• [Görev Koşulları]: Lütfen "Where should I click to: Click" ifadesini içeren satırla açılıp "Action: [1046, 392]" ifadesini içeren satırla kapanan bölümü düzenleyin: "broom" yerine "brush" yazın, geri kalan her şeyi değiştirmeden yalnızca bu satırları verin.
::::::::
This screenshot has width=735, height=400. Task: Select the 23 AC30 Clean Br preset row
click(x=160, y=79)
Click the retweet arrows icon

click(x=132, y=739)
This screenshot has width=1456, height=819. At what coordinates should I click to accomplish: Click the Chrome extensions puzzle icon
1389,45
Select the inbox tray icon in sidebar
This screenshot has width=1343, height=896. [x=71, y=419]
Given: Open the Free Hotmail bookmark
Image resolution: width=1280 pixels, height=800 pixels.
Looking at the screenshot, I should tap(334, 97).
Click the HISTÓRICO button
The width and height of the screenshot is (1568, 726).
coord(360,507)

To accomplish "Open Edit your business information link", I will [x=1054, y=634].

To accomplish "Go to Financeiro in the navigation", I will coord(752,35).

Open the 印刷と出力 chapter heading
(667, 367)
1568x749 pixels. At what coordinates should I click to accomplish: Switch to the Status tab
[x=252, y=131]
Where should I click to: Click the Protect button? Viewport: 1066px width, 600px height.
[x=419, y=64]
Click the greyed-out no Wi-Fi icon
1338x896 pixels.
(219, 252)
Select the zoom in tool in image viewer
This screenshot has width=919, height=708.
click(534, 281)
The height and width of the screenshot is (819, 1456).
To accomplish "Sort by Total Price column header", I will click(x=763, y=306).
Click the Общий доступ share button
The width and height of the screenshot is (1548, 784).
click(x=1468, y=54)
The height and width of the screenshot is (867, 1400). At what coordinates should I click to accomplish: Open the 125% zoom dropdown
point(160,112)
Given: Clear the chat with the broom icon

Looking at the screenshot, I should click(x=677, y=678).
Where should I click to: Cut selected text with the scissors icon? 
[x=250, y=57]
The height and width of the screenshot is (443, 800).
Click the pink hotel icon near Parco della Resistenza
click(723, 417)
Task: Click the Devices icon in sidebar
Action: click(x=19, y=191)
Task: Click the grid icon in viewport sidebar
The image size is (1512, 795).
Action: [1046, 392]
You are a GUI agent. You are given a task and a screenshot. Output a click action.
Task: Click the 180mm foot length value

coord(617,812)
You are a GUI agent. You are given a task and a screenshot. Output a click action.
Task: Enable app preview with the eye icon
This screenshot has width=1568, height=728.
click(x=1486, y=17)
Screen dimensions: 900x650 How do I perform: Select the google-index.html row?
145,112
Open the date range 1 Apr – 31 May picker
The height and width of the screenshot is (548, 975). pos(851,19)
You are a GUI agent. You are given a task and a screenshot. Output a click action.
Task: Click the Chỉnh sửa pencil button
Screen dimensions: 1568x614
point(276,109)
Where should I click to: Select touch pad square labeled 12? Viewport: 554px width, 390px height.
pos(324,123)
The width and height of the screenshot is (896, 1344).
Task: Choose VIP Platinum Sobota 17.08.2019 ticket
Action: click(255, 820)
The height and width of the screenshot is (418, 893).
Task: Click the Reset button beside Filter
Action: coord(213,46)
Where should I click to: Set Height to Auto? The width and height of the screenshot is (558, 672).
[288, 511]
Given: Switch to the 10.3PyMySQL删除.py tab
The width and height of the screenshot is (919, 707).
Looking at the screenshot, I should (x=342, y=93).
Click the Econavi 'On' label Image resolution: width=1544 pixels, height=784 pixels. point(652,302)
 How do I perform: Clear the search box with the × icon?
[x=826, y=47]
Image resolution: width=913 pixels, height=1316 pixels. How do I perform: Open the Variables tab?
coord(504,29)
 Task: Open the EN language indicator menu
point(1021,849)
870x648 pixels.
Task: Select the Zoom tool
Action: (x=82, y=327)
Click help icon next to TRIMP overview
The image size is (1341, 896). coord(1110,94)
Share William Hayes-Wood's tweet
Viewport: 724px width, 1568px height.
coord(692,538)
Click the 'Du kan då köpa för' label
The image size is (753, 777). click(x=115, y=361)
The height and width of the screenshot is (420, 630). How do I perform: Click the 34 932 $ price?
::::::::
• [Göreve Yanıt]:
Where should I click to: Click the Protect button? Viewport: 1066px width, 600px height.
[x=419, y=64]
Click the greyed-out no Wi-Fi icon
1338x896 pixels.
(219, 252)
Select the zoom in tool in image viewer
This screenshot has width=919, height=708.
click(534, 281)
The height and width of the screenshot is (819, 1456).
To accomplish "Sort by Total Price column header", I will click(x=763, y=306).
Click the Общий доступ share button
The width and height of the screenshot is (1548, 784).
click(x=1468, y=54)
The height and width of the screenshot is (867, 1400). At what coordinates should I click to accomplish: Open the 125% zoom dropdown
point(160,112)
Given: Clear the chat with the brush icon

Looking at the screenshot, I should click(x=677, y=678).
Where should I click to: Cut selected text with the scissors icon? 
[x=250, y=57]
The height and width of the screenshot is (443, 800).
Click the pink hotel icon near Parco della Resistenza
click(723, 417)
Task: Click the Devices icon in sidebar
Action: click(x=19, y=191)
Task: Click the grid icon in viewport sidebar
The image size is (1512, 795).
Action: [1046, 392]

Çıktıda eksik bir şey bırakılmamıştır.